WHAT THE TASK ASKS:
Copy out every record exactly.
○ ○ ○ ○ ○ ○ ○
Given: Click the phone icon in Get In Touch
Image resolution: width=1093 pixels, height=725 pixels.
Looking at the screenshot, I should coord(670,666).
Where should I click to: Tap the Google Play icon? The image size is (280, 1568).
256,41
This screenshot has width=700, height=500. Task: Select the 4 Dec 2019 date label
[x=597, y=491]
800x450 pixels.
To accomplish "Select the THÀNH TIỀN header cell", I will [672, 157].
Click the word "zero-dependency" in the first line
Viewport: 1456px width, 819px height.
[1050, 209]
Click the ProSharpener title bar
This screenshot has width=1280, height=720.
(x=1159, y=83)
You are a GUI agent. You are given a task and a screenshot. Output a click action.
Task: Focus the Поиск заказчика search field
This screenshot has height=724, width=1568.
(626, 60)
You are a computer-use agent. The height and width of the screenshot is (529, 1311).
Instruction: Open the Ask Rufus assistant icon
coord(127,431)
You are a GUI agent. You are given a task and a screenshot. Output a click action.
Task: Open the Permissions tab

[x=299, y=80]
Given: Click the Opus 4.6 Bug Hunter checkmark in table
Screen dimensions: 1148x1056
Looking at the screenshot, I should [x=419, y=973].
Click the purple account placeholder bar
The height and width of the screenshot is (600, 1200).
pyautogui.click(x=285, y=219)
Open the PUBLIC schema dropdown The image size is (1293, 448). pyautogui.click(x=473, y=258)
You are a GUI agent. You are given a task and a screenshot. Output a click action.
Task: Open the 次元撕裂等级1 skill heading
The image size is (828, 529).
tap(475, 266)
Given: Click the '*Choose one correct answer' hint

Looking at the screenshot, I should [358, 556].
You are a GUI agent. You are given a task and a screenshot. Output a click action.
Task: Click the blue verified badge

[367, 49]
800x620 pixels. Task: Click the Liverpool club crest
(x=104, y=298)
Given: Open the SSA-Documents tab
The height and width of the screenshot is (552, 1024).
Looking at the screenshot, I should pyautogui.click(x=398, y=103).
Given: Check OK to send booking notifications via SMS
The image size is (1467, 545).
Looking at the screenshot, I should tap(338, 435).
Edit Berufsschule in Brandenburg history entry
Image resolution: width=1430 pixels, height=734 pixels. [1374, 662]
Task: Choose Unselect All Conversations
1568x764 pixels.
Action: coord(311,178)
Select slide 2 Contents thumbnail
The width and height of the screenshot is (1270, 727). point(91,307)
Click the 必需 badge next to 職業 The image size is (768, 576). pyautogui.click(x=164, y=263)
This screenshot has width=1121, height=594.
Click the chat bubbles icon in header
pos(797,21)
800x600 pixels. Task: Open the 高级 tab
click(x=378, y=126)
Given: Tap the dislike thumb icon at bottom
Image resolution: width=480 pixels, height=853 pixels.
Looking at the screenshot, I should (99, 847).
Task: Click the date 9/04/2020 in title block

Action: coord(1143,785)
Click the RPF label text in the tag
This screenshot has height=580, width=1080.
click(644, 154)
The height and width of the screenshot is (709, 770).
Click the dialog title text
○ ○ ○ ○ ○ ○ ○
SOLUTION TO THIS PROBLEM:
Given: Click the phone icon in Get In Touch
Image resolution: width=1093 pixels, height=725 pixels.
Looking at the screenshot, I should coord(670,666).
Where should I click to: Tap the Google Play icon? The image size is (280, 1568).
256,41
This screenshot has width=700, height=500. Task: Select the 4 Dec 2019 date label
[x=597, y=491]
800x450 pixels.
To accomplish "Select the THÀNH TIỀN header cell", I will [672, 157].
Click the word "zero-dependency" in the first line
Viewport: 1456px width, 819px height.
[1050, 209]
Click the ProSharpener title bar
This screenshot has width=1280, height=720.
(x=1159, y=83)
You are a GUI agent. You are given a task and a screenshot. Output a click action.
Task: Focus the Поиск заказчика search field
This screenshot has height=724, width=1568.
(626, 60)
You are a computer-use agent. The height and width of the screenshot is (529, 1311).
Instruction: Open the Ask Rufus assistant icon
coord(127,431)
You are a GUI agent. You are given a task and a screenshot. Output a click action.
Task: Open the Permissions tab

[x=299, y=80]
Given: Click the Opus 4.6 Bug Hunter checkmark in table
Screen dimensions: 1148x1056
Looking at the screenshot, I should [x=419, y=973].
Click the purple account placeholder bar
The height and width of the screenshot is (600, 1200).
pyautogui.click(x=285, y=219)
Open the PUBLIC schema dropdown The image size is (1293, 448). pyautogui.click(x=473, y=258)
You are a GUI agent. You are given a task and a screenshot. Output a click action.
Task: Open the 次元撕裂等级1 skill heading
The image size is (828, 529).
tap(475, 266)
Given: Click the '*Choose one correct answer' hint

Looking at the screenshot, I should [358, 556].
You are a GUI agent. You are given a task and a screenshot. Output a click action.
Task: Click the blue verified badge

[367, 49]
800x620 pixels. Task: Click the Liverpool club crest
(x=104, y=298)
Given: Open the SSA-Documents tab
The height and width of the screenshot is (552, 1024).
Looking at the screenshot, I should pyautogui.click(x=398, y=103).
Given: Check OK to send booking notifications via SMS
The image size is (1467, 545).
Looking at the screenshot, I should tap(338, 435).
Edit Berufsschule in Brandenburg history entry
Image resolution: width=1430 pixels, height=734 pixels. [1374, 662]
Task: Choose Unselect All Conversations
1568x764 pixels.
Action: coord(311,178)
Select slide 2 Contents thumbnail
The width and height of the screenshot is (1270, 727). point(91,307)
Click the 必需 badge next to 職業 The image size is (768, 576). pyautogui.click(x=164, y=263)
This screenshot has width=1121, height=594.
Click the chat bubbles icon in header
pos(797,21)
800x600 pixels. Task: Open the 高级 tab
click(x=378, y=126)
Given: Tap the dislike thumb icon at bottom
Image resolution: width=480 pixels, height=853 pixels.
Looking at the screenshot, I should (99, 847).
Task: Click the date 9/04/2020 in title block

Action: coord(1143,785)
Click the RPF label text in the tag
This screenshot has height=580, width=1080.
click(644, 154)
The height and width of the screenshot is (709, 770).
Click the dialog title text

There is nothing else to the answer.